▶ _WORK TO COMPLETE_
When you copy the entries, keep every word exactly as it stands.

START AVAILABLE RECORDS

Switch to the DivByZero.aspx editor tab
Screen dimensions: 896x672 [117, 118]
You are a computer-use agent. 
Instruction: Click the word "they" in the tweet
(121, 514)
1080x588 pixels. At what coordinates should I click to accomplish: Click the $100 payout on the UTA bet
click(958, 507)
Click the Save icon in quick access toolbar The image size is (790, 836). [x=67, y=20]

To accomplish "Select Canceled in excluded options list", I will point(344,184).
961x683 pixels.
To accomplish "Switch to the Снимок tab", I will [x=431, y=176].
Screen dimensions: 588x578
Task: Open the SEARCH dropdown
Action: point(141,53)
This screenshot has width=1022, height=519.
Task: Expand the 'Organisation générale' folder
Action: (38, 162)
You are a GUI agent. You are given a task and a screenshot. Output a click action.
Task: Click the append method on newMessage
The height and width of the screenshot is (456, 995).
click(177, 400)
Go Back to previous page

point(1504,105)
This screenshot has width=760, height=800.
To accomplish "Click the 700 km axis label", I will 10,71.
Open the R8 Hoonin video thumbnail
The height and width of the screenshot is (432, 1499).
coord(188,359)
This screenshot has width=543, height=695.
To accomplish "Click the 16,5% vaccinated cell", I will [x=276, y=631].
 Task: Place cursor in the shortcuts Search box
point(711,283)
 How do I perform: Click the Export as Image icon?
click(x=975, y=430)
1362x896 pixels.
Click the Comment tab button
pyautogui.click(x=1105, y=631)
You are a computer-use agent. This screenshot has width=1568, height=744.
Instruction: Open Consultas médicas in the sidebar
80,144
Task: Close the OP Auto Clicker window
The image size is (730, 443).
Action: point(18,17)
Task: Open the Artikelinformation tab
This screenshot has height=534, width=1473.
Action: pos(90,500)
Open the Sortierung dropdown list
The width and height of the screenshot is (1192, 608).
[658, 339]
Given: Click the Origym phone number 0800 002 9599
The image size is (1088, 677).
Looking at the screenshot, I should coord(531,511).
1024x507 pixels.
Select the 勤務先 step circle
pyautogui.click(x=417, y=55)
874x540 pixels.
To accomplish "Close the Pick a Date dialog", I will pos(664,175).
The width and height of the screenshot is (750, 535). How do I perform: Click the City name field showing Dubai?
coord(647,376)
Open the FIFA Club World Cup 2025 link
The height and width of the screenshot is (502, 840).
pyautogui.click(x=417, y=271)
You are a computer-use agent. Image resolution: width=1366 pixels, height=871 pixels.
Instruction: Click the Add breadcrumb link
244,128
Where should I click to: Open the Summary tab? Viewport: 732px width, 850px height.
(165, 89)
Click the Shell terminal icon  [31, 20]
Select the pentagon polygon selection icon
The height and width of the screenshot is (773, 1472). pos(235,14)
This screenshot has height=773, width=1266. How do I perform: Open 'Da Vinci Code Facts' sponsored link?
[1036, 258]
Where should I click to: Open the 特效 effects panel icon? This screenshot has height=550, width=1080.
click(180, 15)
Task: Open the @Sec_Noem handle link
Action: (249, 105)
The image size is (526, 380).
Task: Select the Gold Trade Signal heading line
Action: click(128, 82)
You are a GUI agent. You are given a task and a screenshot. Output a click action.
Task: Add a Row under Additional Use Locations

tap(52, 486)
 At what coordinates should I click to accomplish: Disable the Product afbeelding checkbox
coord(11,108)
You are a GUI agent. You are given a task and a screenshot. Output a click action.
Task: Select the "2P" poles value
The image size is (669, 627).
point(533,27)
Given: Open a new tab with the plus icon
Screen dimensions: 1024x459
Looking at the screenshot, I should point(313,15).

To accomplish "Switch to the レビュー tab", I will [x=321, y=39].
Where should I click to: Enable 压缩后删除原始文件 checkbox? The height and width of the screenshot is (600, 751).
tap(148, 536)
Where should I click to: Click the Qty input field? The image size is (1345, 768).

END AVAILABLE RECORDS

▶ _RESPONSE BELOW_
Switch to the DivByZero.aspx editor tab
Screen dimensions: 896x672 [117, 118]
You are a computer-use agent. 
Instruction: Click the word "they" in the tweet
(121, 514)
1080x588 pixels. At what coordinates should I click to accomplish: Click the $100 payout on the UTA bet
click(958, 507)
Click the Save icon in quick access toolbar The image size is (790, 836). [x=67, y=20]

To accomplish "Select Canceled in excluded options list", I will point(344,184).
961x683 pixels.
To accomplish "Switch to the Снимок tab", I will [x=431, y=176].
Screen dimensions: 588x578
Task: Open the SEARCH dropdown
Action: point(141,53)
This screenshot has width=1022, height=519.
Task: Expand the 'Organisation générale' folder
Action: (38, 162)
You are a GUI agent. You are given a task and a screenshot. Output a click action.
Task: Click the append method on newMessage
The height and width of the screenshot is (456, 995).
click(177, 400)
Go Back to previous page

point(1504,105)
This screenshot has width=760, height=800.
To accomplish "Click the 700 km axis label", I will 10,71.
Open the R8 Hoonin video thumbnail
The height and width of the screenshot is (432, 1499).
coord(188,359)
This screenshot has width=543, height=695.
To accomplish "Click the 16,5% vaccinated cell", I will [x=276, y=631].
 Task: Place cursor in the shortcuts Search box
point(711,283)
 How do I perform: Click the Export as Image icon?
click(x=975, y=430)
1362x896 pixels.
Click the Comment tab button
pyautogui.click(x=1105, y=631)
You are a computer-use agent. This screenshot has width=1568, height=744.
Instruction: Open Consultas médicas in the sidebar
80,144
Task: Close the OP Auto Clicker window
The image size is (730, 443).
Action: point(18,17)
Task: Open the Artikelinformation tab
This screenshot has height=534, width=1473.
Action: pos(90,500)
Open the Sortierung dropdown list
The width and height of the screenshot is (1192, 608).
[658, 339]
Given: Click the Origym phone number 0800 002 9599
The image size is (1088, 677).
Looking at the screenshot, I should coord(531,511).
1024x507 pixels.
Select the 勤務先 step circle
pyautogui.click(x=417, y=55)
874x540 pixels.
To accomplish "Close the Pick a Date dialog", I will pos(664,175).
The width and height of the screenshot is (750, 535). How do I perform: Click the City name field showing Dubai?
coord(647,376)
Open the FIFA Club World Cup 2025 link
The height and width of the screenshot is (502, 840).
pyautogui.click(x=417, y=271)
You are a computer-use agent. Image resolution: width=1366 pixels, height=871 pixels.
Instruction: Click the Add breadcrumb link
244,128
Where should I click to: Open the Summary tab? Viewport: 732px width, 850px height.
(165, 89)
Click the Shell terminal icon  [31, 20]
Select the pentagon polygon selection icon
The height and width of the screenshot is (773, 1472). pos(235,14)
This screenshot has height=773, width=1266. How do I perform: Open 'Da Vinci Code Facts' sponsored link?
[1036, 258]
Where should I click to: Open the 特效 effects panel icon? This screenshot has height=550, width=1080.
click(180, 15)
Task: Open the @Sec_Noem handle link
Action: (249, 105)
The image size is (526, 380).
Task: Select the Gold Trade Signal heading line
Action: click(128, 82)
You are a GUI agent. You are given a task and a screenshot. Output a click action.
Task: Add a Row under Additional Use Locations

tap(52, 486)
 At what coordinates should I click to accomplish: Disable the Product afbeelding checkbox
coord(11,108)
You are a GUI agent. You are given a task and a screenshot. Output a click action.
Task: Select the "2P" poles value
The image size is (669, 627).
point(533,27)
Given: Open a new tab with the plus icon
Screen dimensions: 1024x459
Looking at the screenshot, I should point(313,15).

To accomplish "Switch to the レビュー tab", I will [x=321, y=39].
Where should I click to: Enable 压缩后删除原始文件 checkbox? The height and width of the screenshot is (600, 751).
tap(148, 536)
Where should I click to: Click the Qty input field? The image size is (1345, 768).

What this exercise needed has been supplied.